Con frecuencia, las células tumorales secuestran procesos fisiológicos normales para apoyar su crecimiento, explotando proteínas que están a cargo de funciones celulares esenciales. Un ejemplo de proteínas esenciales secuestradas por las células cancerosas son las catepsinas, una familia de enzimas que se encarga de descomponer otras proteínas y remodelar los tejidos ...

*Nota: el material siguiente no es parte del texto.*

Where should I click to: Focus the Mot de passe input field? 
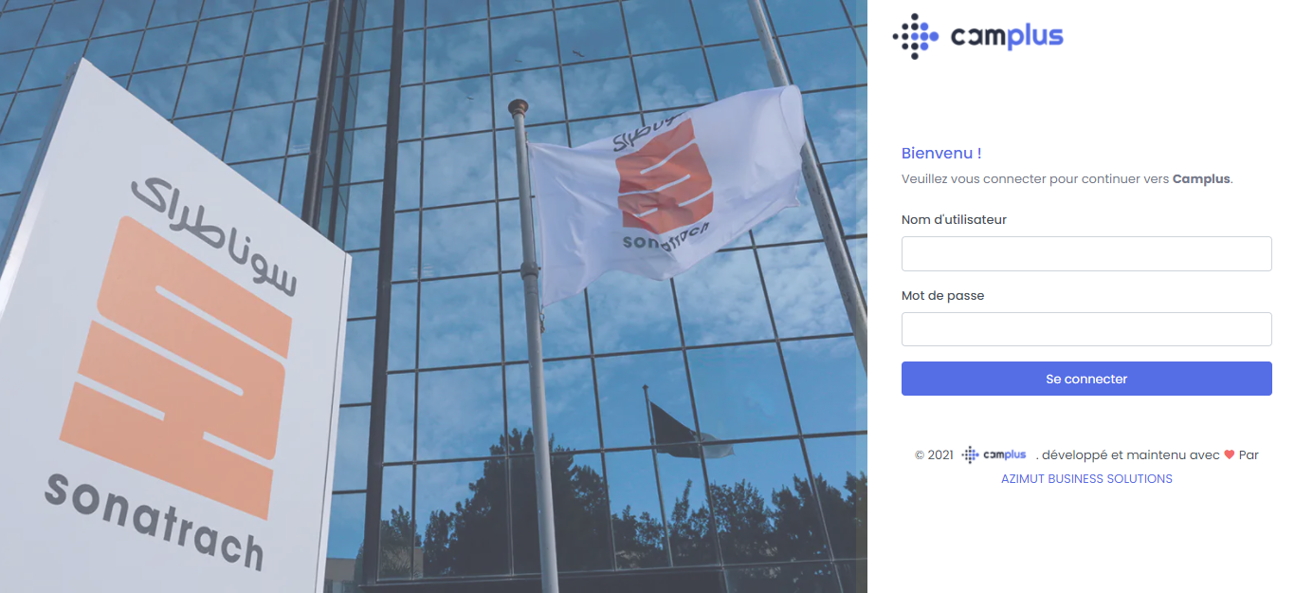[x=1086, y=329]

Con frecuencia, las células tumorales secuestran procesos fisiológicos normales para apoyar su crecimiento, explotando proteínas que están a cargo de funciones celulares esenciales. Un ejemplo de proteínas esenciales secuestradas por las células cancerosas son las catepsinas, una familia de enzimas que se encarga de descomponer otras proteínas y remodelar los tejidos del cuerpo. Las catepsinas están implicadas en diversos cánceres, osteoporosis y enfermedades autoinmunes. Sin embargo, los ensayos clínicos con inhibidores de catepsinas de moléculas pequeñas han fracasado debido a falta de eficacia o por toxicidad.

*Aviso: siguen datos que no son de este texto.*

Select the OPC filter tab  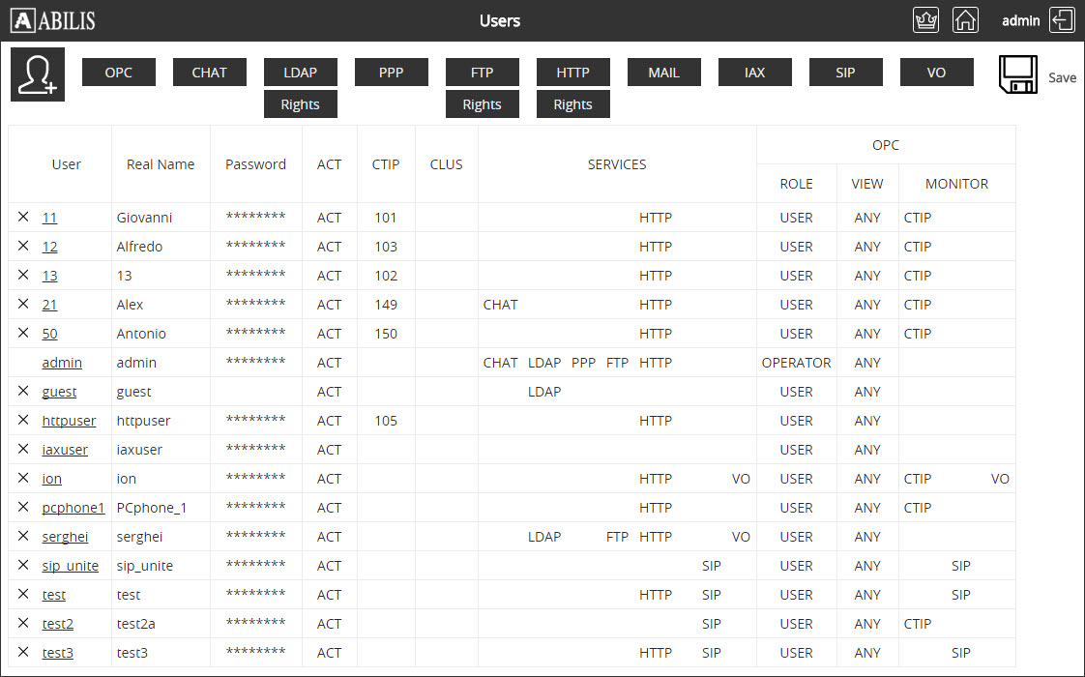coord(119,73)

Ahora, un equipo de científicos dirigido por Elisa Oricchio y Bruno Correia de la Escuela Politécnica Federal de Lausana (EPFL) (Suiza) ha desarrollado un enfoque novedoso para superar estas limitaciones, a partir de una plataforma de fármacos modular que conjuga inhibidores de péptidos no naturales (NNPI) con anticuerpos, creando conjugados anticuerpo-inhibidor de péptidos (APIC). Este método garantiza, según sus autores, que los inhibidores se administren específicamente a las células cancerosas, reduciendo así los efectos secundarios sistémicos y aumentando la eficacia terapéutica.

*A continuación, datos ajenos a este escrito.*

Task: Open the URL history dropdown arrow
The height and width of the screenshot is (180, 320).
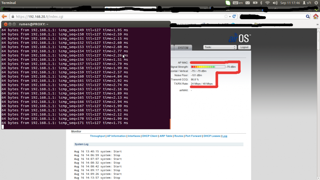Action: [x=230, y=16]
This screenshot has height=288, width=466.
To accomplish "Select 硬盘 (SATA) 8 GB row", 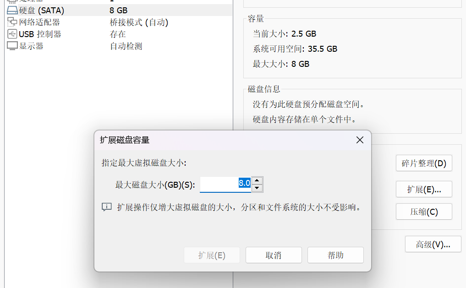I will [x=119, y=11].
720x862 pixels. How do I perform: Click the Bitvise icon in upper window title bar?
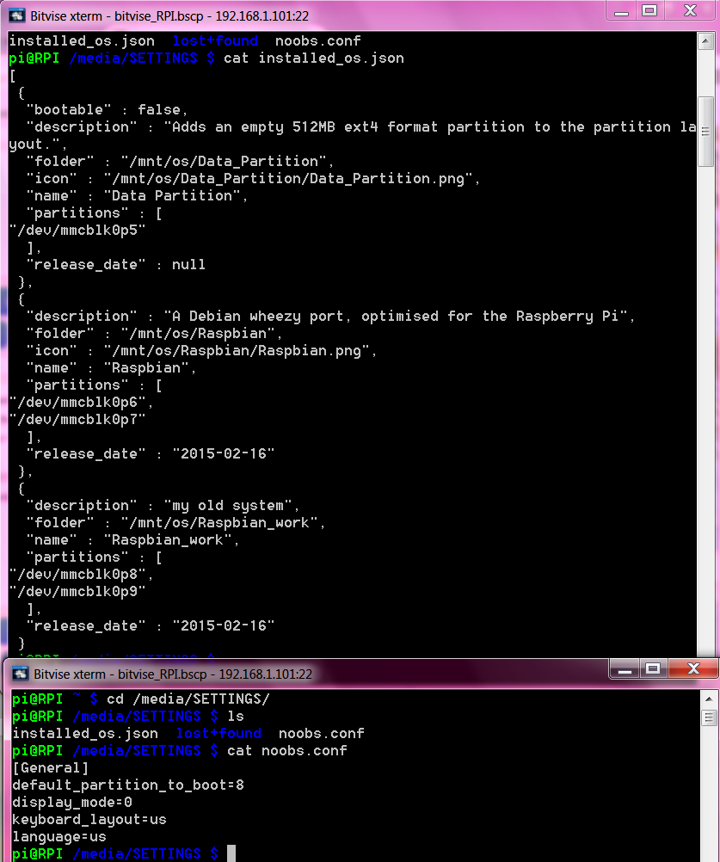pyautogui.click(x=15, y=15)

Los investigadores comenzaron diseñando NNPI que se unen covalentemente a las catepsinas e las inhiben. Modificaron secuencias peptídicas para incluir un aceptor de Michael, un resto químico que facilita la formación de un enlace estable con catepsinas.
Seguidamente, identificaron varios inhibidores potentes contra cuatro catepsinas diferentes: catepsina S, B, K y L. Al unir estos inhibidores a anticuerpos que reconocen CD22, CD79, HER2 y Siglec15. Los autores de este trabajopudieron administrar con precisión los NNPI a las células de linfoma, células cancerosas y osteoclastos. Esto aprovecha la capacidad natural de los anticuerpos para ser internalizados por las células diana, dirigiendo con precisión los inhibidores hacia donde se necesitan.
Al probar los APIC tanto en líneas celulares como en modelos animales, mostraron efectos terapéuticos significativos, según afirmaron. Por ejemplo, en modelos de linfoma, el tratamiento con APIC que se dirigen a la catepsina S condujo a la reducción del tumor y a la activación de la respuesta inmune contra las células cancerosas. En modelos de cáncer de mama, los APIC dirigidos a la catepsina B obstaculizaron la invasividad del tumor y la migración celular, lo que subraya el potencial de los APIC para prevenir la metástasis.
Al administrar inhibidores específicamente a las células cancerosas, el enfoque APIC puede evitar o minimizar los efectos secundarios comúnmente asociados con otros tratamientos, como las quimioterapias. Además, la naturaleza modular del diseño APIC significa que puede adaptarse para apuntar a diversas proteasas implicadas en diferentes enfermedades, revolucionando potencialmente el panorama del tratamiento para afecciones más allá del cáncer. El proyecto APIC pretende expandirs más allá del laboratorio y está dando sus primeros pasos para convertirse en una realidad clínica.